LAUSR

The dermatologic manifestations of Waldenstrom macroglobulinemia (WM) are typically categorized as disease specific or non–disease specific.1 Non–disease-specific findings are related to hyperviscosity or cryoglobulinemia, including mucosal bleeding, purpura, livedo reticularis, and Raynaud phenomenon. Two rare types of specific skin findings have been identified: cutaneous infiltrates of mature B-cell neoplasms, specifically heavy-chain or malignant immunoproliferative diseases, and deposits of monoclonal immunoglobulin (Ig) M, referred to as cutaneous macroglobulinosis (CM). Although classically described in patients with WM, cutaneous deposition could develop in any condition associated with IgM paraproteinemia.
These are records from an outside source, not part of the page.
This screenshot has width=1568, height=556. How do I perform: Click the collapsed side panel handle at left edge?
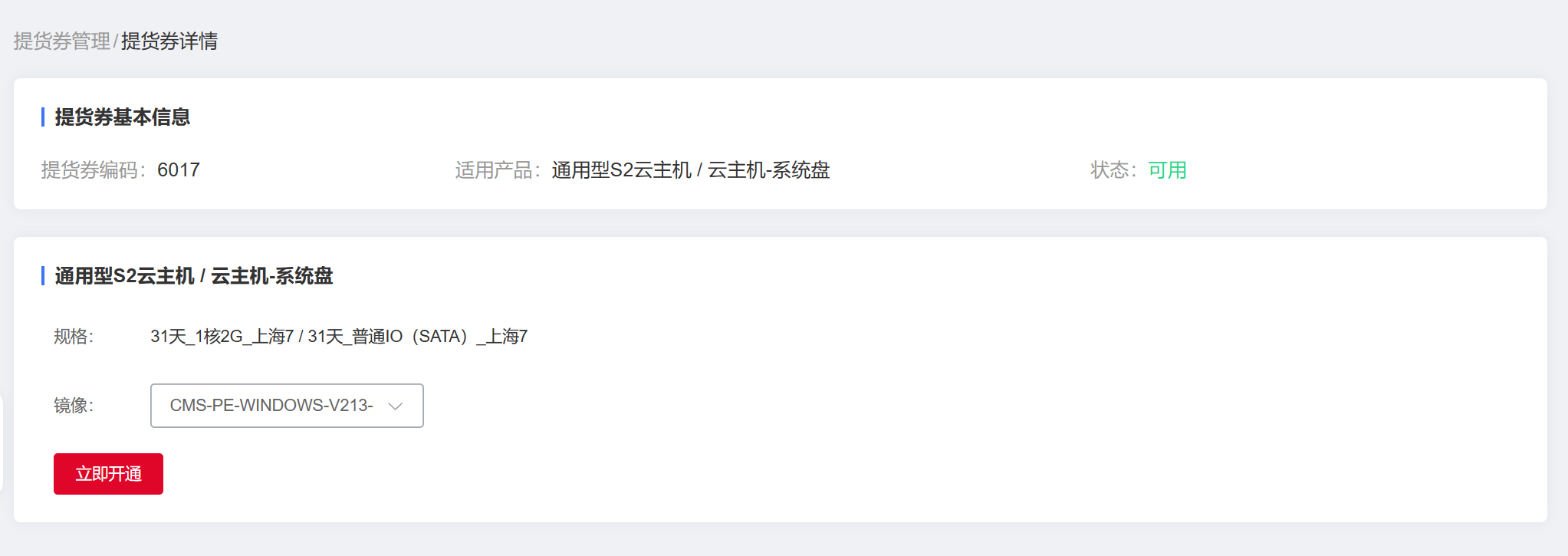pyautogui.click(x=2, y=443)
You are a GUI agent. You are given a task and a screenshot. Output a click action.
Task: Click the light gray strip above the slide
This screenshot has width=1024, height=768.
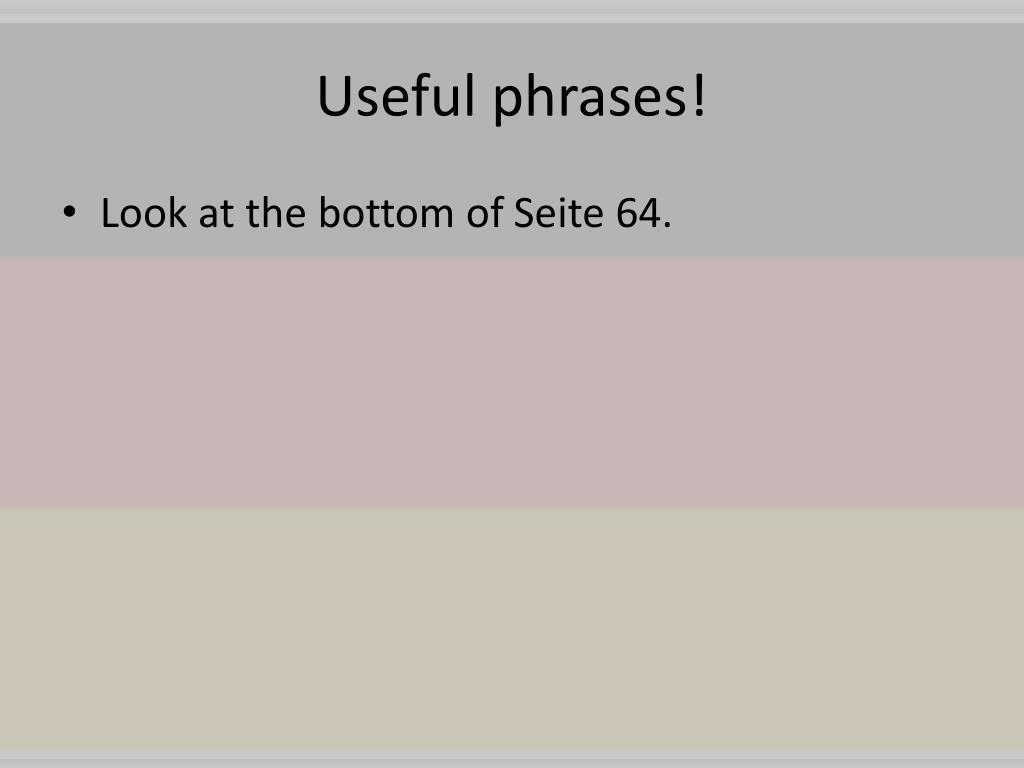(512, 11)
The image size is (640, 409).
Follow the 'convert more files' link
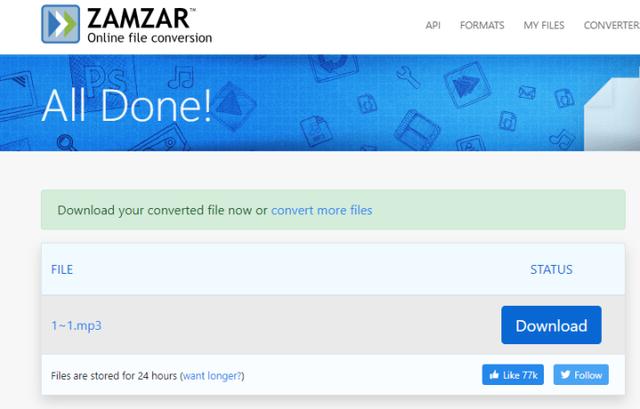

First documented in 1978 by Tichenor et al,2 CM is remarkable for its association with underlying plasma cell dyscrasias and its ability to mimic other depositional disorders. Here, we report a patient initially diagnosed with lymphoplasmacytic lymphoma (LPL) whose subsequent development of neuropathy and hyperviscosity syndrome due to elevated serum IgM led to a diagnosis of WM. The patient then developed a disseminated cutaneous presentation of CM, with minimal residual WM disease and cryoglobulinemia.